TASK DIRECTIONS: In the text on the cold gel trial, by how much did pain decrease for the placebo group during the first week?

TEXT SEGMENT:
# # # # # # #

Proven efficacy in treating soft tissue injuries
Efficacy of Cold Gel for Soft Tissue Injuries, A Prospective Randomized Double-Blinded Trial
Olavi V. Airaksinen, MD, PhD, Nils Kyrklund, MD, Kyösti Latvala, MD, Jukka P. Kouri, MD, Mats Grönblad, MD, PhD, and Pertti Kolari, PhD
From the Departments of Physical and Rehabilitation Medicine, Kuopio University Hospital, Kuopio, Tampere University Hospital, Tampere, and Helsinki University Hospital and the Invalid Foundation, Helsinki, Finland
The Ice Power Cold Gel has been shown to ease pain and enhance the rehabilitation of soft tissue injuries. The results of the very first scientific study on the effects of a cold gel (which was carried out in Finland), have recently been released. An abstract on the results has been published in the reputable The American Journal of Sports Medicine.
According to the study performed in Helsinki, Tampere and Kuopio, the use of a cold gel decreased the experienced pain by 50 % already during the first week of use. The decrease in pain experienced by the placebo group during the same time period was only a little above 10 %. The degree of disability also decreased significantly faster among the patients using the cold gel compared to those using placebo.

# # # # # # #

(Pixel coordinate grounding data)
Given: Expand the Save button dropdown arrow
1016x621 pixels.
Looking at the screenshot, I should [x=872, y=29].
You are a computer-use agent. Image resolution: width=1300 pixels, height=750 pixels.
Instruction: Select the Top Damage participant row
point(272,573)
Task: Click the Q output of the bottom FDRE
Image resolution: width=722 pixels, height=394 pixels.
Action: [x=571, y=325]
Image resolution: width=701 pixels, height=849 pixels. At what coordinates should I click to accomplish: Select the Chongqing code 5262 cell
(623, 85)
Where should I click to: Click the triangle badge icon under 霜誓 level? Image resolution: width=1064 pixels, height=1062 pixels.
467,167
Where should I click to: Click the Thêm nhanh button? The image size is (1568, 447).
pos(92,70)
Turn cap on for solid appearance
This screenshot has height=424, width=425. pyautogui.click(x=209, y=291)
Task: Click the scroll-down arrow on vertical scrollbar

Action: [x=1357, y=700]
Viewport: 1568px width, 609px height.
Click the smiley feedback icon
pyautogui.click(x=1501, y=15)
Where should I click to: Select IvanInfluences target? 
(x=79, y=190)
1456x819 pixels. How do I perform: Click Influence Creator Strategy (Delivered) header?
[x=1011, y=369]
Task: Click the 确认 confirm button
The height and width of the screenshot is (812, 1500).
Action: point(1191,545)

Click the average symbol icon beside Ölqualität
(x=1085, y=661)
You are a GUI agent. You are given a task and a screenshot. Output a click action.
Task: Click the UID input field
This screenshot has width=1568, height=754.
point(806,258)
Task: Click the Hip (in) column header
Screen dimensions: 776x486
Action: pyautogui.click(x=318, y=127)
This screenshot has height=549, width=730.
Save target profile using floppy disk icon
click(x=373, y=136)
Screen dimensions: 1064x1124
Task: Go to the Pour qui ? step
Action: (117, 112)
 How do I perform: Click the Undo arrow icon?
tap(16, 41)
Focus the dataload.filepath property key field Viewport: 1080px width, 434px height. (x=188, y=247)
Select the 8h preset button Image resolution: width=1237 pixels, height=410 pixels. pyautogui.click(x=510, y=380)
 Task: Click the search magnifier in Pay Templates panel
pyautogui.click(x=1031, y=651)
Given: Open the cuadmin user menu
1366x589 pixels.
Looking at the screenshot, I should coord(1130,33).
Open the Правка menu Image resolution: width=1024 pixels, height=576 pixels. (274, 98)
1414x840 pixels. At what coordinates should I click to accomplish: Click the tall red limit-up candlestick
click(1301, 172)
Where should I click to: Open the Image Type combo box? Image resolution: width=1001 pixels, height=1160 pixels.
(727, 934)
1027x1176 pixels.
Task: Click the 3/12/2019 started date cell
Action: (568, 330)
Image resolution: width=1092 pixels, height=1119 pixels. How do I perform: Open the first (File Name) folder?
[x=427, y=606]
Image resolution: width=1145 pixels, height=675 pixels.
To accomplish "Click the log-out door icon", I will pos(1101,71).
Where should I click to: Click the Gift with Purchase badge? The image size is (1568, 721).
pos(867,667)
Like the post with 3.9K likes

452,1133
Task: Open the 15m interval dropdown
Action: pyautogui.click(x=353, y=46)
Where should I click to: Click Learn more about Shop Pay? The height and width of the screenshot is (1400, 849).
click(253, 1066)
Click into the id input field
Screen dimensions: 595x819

# # # # # # #

OUTPUT OF THE TASK: Only a little above 10 %.